━━━━━ EXERCISE MATERIALS
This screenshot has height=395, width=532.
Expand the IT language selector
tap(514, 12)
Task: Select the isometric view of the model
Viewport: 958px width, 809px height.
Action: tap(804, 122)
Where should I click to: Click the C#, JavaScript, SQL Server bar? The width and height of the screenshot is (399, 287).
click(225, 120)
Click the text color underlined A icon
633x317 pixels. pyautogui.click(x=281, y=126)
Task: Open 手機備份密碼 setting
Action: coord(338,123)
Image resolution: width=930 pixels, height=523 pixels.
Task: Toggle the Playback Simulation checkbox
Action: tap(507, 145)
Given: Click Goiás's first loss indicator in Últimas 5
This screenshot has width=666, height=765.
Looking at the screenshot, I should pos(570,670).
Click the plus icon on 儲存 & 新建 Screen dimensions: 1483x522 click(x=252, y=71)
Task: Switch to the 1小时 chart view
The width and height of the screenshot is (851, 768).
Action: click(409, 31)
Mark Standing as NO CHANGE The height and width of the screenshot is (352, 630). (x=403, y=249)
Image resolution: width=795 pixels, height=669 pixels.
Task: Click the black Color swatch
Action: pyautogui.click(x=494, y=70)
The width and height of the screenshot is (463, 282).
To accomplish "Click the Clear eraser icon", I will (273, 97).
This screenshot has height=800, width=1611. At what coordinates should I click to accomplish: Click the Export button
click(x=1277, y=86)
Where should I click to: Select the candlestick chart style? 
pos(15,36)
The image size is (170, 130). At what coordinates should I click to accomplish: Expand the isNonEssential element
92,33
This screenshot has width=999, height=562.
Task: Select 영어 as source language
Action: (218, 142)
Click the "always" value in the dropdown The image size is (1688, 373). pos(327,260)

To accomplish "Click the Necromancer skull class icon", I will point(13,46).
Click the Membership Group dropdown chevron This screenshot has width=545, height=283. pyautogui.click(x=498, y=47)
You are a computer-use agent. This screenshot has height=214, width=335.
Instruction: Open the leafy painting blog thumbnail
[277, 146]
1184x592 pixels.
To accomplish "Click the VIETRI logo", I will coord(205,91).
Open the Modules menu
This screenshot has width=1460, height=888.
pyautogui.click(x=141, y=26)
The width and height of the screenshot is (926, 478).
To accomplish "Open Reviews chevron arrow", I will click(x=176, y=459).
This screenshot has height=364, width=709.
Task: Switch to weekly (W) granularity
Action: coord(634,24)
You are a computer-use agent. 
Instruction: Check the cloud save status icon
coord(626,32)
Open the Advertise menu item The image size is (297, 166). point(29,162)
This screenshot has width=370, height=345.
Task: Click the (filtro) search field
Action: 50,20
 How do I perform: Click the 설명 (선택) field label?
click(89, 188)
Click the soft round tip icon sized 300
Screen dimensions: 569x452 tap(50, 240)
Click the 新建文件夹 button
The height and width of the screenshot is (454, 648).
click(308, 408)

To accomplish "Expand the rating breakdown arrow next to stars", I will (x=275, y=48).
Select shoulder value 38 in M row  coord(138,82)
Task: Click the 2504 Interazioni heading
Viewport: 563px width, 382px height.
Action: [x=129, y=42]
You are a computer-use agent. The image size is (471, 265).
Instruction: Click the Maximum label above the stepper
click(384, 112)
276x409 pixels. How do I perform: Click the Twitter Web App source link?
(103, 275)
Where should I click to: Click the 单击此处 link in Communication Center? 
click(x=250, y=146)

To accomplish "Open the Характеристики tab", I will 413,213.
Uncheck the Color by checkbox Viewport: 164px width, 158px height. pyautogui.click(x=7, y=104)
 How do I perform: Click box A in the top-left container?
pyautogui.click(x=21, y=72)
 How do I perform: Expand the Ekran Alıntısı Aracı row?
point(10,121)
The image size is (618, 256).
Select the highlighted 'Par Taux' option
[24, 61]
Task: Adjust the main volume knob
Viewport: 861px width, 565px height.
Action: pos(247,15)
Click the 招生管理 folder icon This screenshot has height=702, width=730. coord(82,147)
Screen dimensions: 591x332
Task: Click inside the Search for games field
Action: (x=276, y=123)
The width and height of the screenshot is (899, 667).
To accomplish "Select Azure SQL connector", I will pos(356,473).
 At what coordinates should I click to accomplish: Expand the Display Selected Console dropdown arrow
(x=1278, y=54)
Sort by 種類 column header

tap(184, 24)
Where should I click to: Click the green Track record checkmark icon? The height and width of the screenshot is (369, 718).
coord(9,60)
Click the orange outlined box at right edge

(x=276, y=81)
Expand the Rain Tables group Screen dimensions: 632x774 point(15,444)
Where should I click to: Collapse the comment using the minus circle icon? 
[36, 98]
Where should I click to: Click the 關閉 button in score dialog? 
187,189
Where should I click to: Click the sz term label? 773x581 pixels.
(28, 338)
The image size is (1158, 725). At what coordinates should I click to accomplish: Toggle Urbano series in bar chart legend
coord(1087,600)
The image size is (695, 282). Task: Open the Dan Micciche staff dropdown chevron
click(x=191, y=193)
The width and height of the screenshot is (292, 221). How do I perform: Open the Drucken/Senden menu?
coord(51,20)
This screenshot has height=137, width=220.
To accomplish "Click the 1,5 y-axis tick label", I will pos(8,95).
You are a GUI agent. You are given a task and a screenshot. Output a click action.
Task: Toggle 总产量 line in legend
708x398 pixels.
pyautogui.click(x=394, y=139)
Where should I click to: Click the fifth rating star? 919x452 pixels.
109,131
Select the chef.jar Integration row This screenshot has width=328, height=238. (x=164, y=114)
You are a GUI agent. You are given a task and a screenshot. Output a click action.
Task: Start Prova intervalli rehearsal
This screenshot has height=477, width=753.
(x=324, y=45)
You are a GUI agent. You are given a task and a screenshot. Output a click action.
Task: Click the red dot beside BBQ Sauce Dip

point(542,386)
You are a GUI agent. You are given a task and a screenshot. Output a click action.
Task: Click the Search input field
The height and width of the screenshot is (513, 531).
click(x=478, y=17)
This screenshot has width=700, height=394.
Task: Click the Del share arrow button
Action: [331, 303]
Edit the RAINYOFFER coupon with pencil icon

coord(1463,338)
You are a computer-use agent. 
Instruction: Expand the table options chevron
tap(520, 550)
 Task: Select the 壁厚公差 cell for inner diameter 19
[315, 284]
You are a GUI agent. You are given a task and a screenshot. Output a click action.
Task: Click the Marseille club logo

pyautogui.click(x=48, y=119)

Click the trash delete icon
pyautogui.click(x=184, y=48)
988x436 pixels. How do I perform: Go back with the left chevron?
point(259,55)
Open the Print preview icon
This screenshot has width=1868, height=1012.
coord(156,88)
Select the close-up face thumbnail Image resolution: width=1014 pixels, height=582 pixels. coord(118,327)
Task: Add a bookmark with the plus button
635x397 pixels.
━━━━━━━━━━
YOUR OBJECTIVE
Write out the material once more so that every line matches exactly.

COMPLETED TASK
This screenshot has height=395, width=532.
Expand the IT language selector
tap(514, 12)
Task: Select the isometric view of the model
Viewport: 958px width, 809px height.
Action: tap(804, 122)
Where should I click to: Click the C#, JavaScript, SQL Server bar? The width and height of the screenshot is (399, 287).
click(225, 120)
Click the text color underlined A icon
633x317 pixels. pyautogui.click(x=281, y=126)
Task: Open 手機備份密碼 setting
Action: coord(338,123)
Image resolution: width=930 pixels, height=523 pixels.
Task: Toggle the Playback Simulation checkbox
Action: tap(507, 145)
Given: Click Goiás's first loss indicator in Últimas 5
This screenshot has width=666, height=765.
Looking at the screenshot, I should pos(570,670).
Click the plus icon on 儲存 & 新建 Screen dimensions: 1483x522 click(x=252, y=71)
Task: Switch to the 1小时 chart view
The width and height of the screenshot is (851, 768).
Action: click(409, 31)
Mark Standing as NO CHANGE The height and width of the screenshot is (352, 630). (x=403, y=249)
Image resolution: width=795 pixels, height=669 pixels.
Task: Click the black Color swatch
Action: pyautogui.click(x=494, y=70)
The width and height of the screenshot is (463, 282).
To accomplish "Click the Clear eraser icon", I will (273, 97).
This screenshot has height=800, width=1611. At what coordinates should I click to accomplish: Click the Export button
click(x=1277, y=86)
Where should I click to: Select the candlestick chart style? 
pos(15,36)
The image size is (170, 130). At what coordinates should I click to accomplish: Expand the isNonEssential element
92,33
This screenshot has width=999, height=562.
Task: Select 영어 as source language
Action: (218, 142)
Click the "always" value in the dropdown The image size is (1688, 373). pos(327,260)

To accomplish "Click the Necromancer skull class icon", I will point(13,46).
Click the Membership Group dropdown chevron This screenshot has width=545, height=283. pyautogui.click(x=498, y=47)
You are a computer-use agent. This screenshot has height=214, width=335.
Instruction: Open the leafy painting blog thumbnail
[277, 146]
1184x592 pixels.
To accomplish "Click the VIETRI logo", I will coord(205,91).
Open the Modules menu
This screenshot has width=1460, height=888.
pyautogui.click(x=141, y=26)
The width and height of the screenshot is (926, 478).
To accomplish "Open Reviews chevron arrow", I will click(x=176, y=459).
This screenshot has height=364, width=709.
Task: Switch to weekly (W) granularity
Action: coord(634,24)
You are a computer-use agent. 
Instruction: Check the cloud save status icon
coord(626,32)
Open the Advertise menu item The image size is (297, 166). point(29,162)
This screenshot has width=370, height=345.
Task: Click the (filtro) search field
Action: 50,20
 How do I perform: Click the 설명 (선택) field label?
click(89, 188)
Click the soft round tip icon sized 300
Screen dimensions: 569x452 tap(50, 240)
Click the 新建文件夹 button
The height and width of the screenshot is (454, 648).
click(308, 408)

To accomplish "Expand the rating breakdown arrow next to stars", I will (x=275, y=48).
Select shoulder value 38 in M row  coord(138,82)
Task: Click the 2504 Interazioni heading
Viewport: 563px width, 382px height.
Action: [x=129, y=42]
You are a computer-use agent. The image size is (471, 265).
Instruction: Click the Maximum label above the stepper
click(384, 112)
276x409 pixels. How do I perform: Click the Twitter Web App source link?
(103, 275)
Where should I click to: Click the 单击此处 link in Communication Center? 
click(x=250, y=146)

To accomplish "Open the Характеристики tab", I will 413,213.
Uncheck the Color by checkbox Viewport: 164px width, 158px height. pyautogui.click(x=7, y=104)
 How do I perform: Click box A in the top-left container?
pyautogui.click(x=21, y=72)
 How do I perform: Expand the Ekran Alıntısı Aracı row?
point(10,121)
The image size is (618, 256).
Select the highlighted 'Par Taux' option
[24, 61]
Task: Adjust the main volume knob
Viewport: 861px width, 565px height.
Action: pos(247,15)
Click the 招生管理 folder icon This screenshot has height=702, width=730. coord(82,147)
Screen dimensions: 591x332
Task: Click inside the Search for games field
Action: (x=276, y=123)
The width and height of the screenshot is (899, 667).
To accomplish "Select Azure SQL connector", I will pos(356,473).
 At what coordinates should I click to accomplish: Expand the Display Selected Console dropdown arrow
(x=1278, y=54)
Sort by 種類 column header

tap(184, 24)
Where should I click to: Click the green Track record checkmark icon? The height and width of the screenshot is (369, 718).
coord(9,60)
Click the orange outlined box at right edge

(x=276, y=81)
Expand the Rain Tables group Screen dimensions: 632x774 point(15,444)
Where should I click to: Collapse the comment using the minus circle icon? 
[36, 98]
Where should I click to: Click the 關閉 button in score dialog? 
187,189
Where should I click to: Click the sz term label? 773x581 pixels.
(28, 338)
The image size is (1158, 725). At what coordinates should I click to accomplish: Toggle Urbano series in bar chart legend
coord(1087,600)
The image size is (695, 282). Task: Open the Dan Micciche staff dropdown chevron
click(x=191, y=193)
The width and height of the screenshot is (292, 221). How do I perform: Open the Drucken/Senden menu?
coord(51,20)
This screenshot has height=137, width=220.
To accomplish "Click the 1,5 y-axis tick label", I will pos(8,95).
You are a GUI agent. You are given a task and a screenshot. Output a click action.
Task: Toggle 总产量 line in legend
708x398 pixels.
pyautogui.click(x=394, y=139)
Where should I click to: Click the fifth rating star? 919x452 pixels.
109,131
Select the chef.jar Integration row This screenshot has width=328, height=238. (x=164, y=114)
You are a GUI agent. You are given a task and a screenshot. Output a click action.
Task: Start Prova intervalli rehearsal
This screenshot has height=477, width=753.
(x=324, y=45)
You are a GUI agent. You are given a task and a screenshot. Output a click action.
Task: Click the red dot beside BBQ Sauce Dip

point(542,386)
You are a GUI agent. You are given a task and a screenshot. Output a click action.
Task: Click the Search input field
The height and width of the screenshot is (513, 531).
click(x=478, y=17)
This screenshot has width=700, height=394.
Task: Click the Del share arrow button
Action: [331, 303]
Edit the RAINYOFFER coupon with pencil icon

coord(1463,338)
You are a computer-use agent. 
Instruction: Expand the table options chevron
tap(520, 550)
 Task: Select the 壁厚公差 cell for inner diameter 19
[315, 284]
You are a GUI agent. You are given a task and a screenshot. Output a click action.
Task: Click the Marseille club logo

pyautogui.click(x=48, y=119)

Click the trash delete icon
pyautogui.click(x=184, y=48)
988x436 pixels. How do I perform: Go back with the left chevron?
point(259,55)
Open the Print preview icon
This screenshot has width=1868, height=1012.
coord(156,88)
Select the close-up face thumbnail Image resolution: width=1014 pixels, height=582 pixels. coord(118,327)
Task: Add a bookmark with the plus button
635x397 pixels.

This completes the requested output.